2024 Author: Harry Day | [email protected]. Last modified: 2023-12-17 15:43
“A curious paradox arises - when I accept myself as I am, I change. I think this was taught to me by the experience of many clients, as well as my own, namely: we do not change until we unconditionally accept ourselves as we really are. And then the change happens imperceptibly."
- from the book by Karl Rogers "Becoming a Personality".
Arnold Beisser says the same in his famous article "The Paradoxical Theory of Change":
"Change happens when a person becomes who he is, not when he tries to be someone who he is not."
What is it about? At first glance, some kind of nonsense. "When I accept myself as I am, I change" - but how?

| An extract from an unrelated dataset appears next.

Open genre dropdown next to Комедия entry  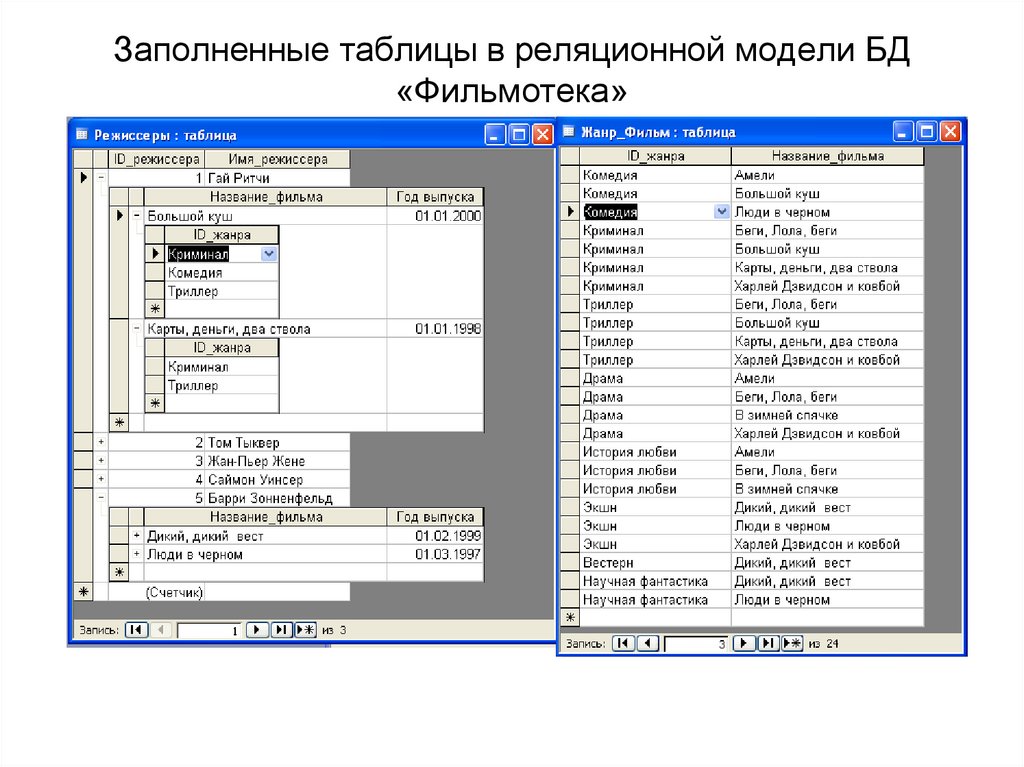720,211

Let's go in order. Why doesn't change happen when a person tries to be what he is not?
When we want to change, we have in our head some image of who we want to be and an image of who we are now. It's like there are two parts, and one part is trying to change the other.
Frederick Perls, the founder of Gestalt therapy, called them "the dog on top" - "the dog below." This is how he describes them:
- The dog from above always tells you that you have to do this and that, and threatens that if you don't …

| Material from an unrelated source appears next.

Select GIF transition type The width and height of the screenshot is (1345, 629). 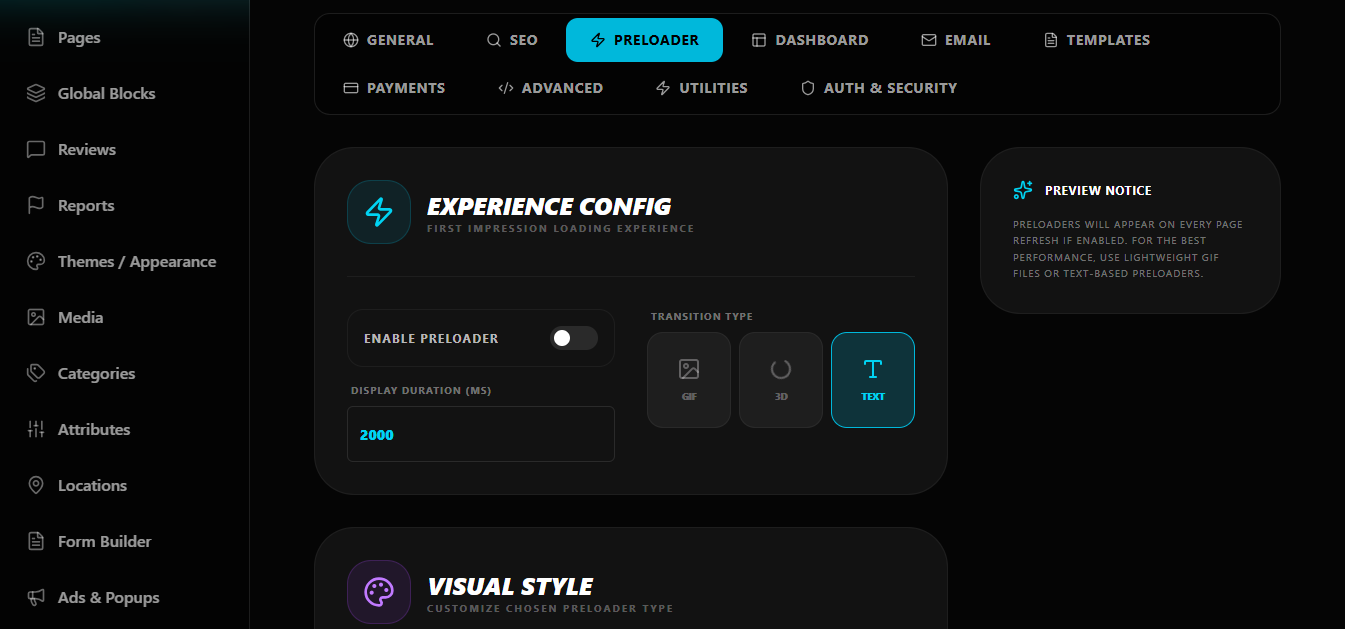689,380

However, the dog from above is very straightforward. And the dog from below is looking for other methods. She says: “Yes, I promise, I agree, tomorrow, if I can only …” So the dog below is a wonderful frustrator. And the dog on top, of course, will not let her stay with it, she welcomes the use of the rod, so the game of self-torture or self-improvement, (call it what you want), continues year after year, this way and that, and nothing happens. In a conflict between two dogs, the lower one usually wins.
Sound familiar? Now it is clear why there are no changes? Just because it doesn't happen. This confrontation between two dogs lasts and lasts, albeit with varying degrees of success, but in fact, everything remains in place. Because the force of action is equal to the force of reaction.

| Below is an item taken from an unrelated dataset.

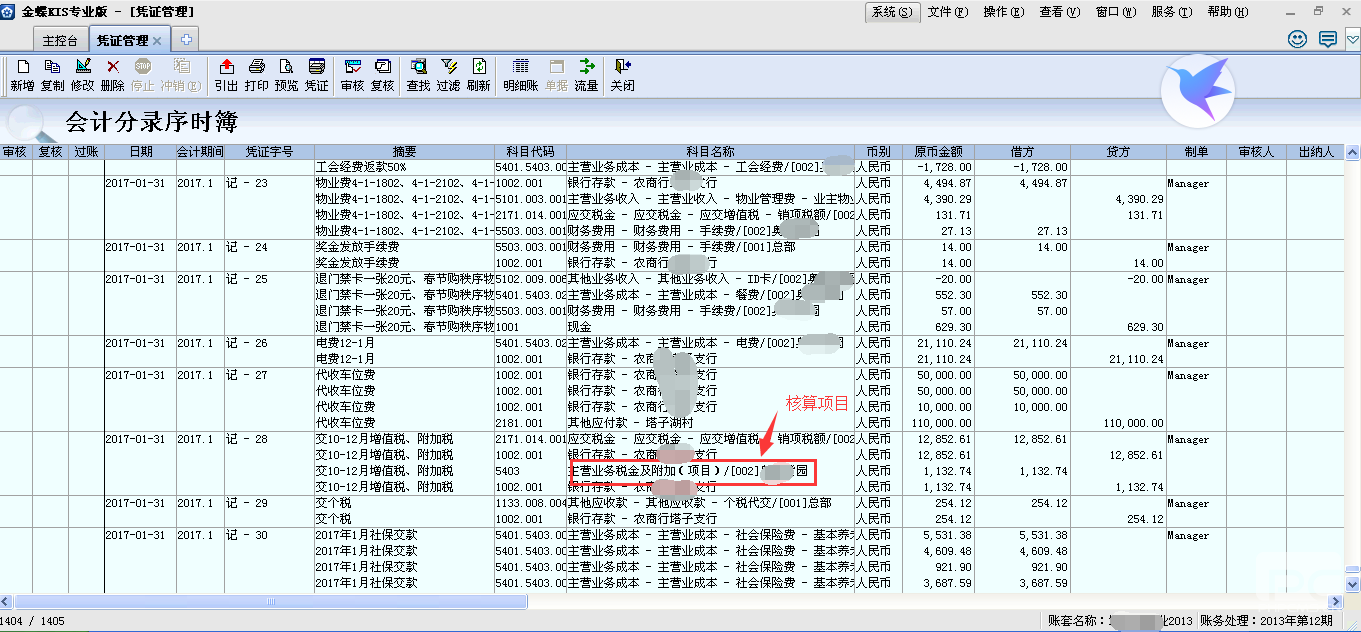Click the 新增 (New) voucher icon

tap(22, 75)
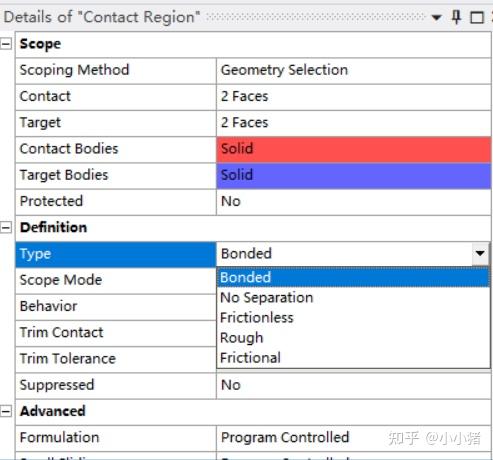Collapse the Definition section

Now about how the changes take place.
Usually a client comes to therapy who is dissatisfied with himself and his life and he wants to change in order to become happier. Then they, together with the therapist, begin to explore how he organizes his life. What exactly were his needs, and what did he take for his own, but in fact, his mother just so wants. How he stops himself from satisfying them and deal with it. So a person, step by step, begins to get to know himself, better understand himself, accept, respect. And so it changes. And often these changes may not be exactly the ones he expected coming to therapy, but exactly the ones that he really needs and that make him a happier and more complete person.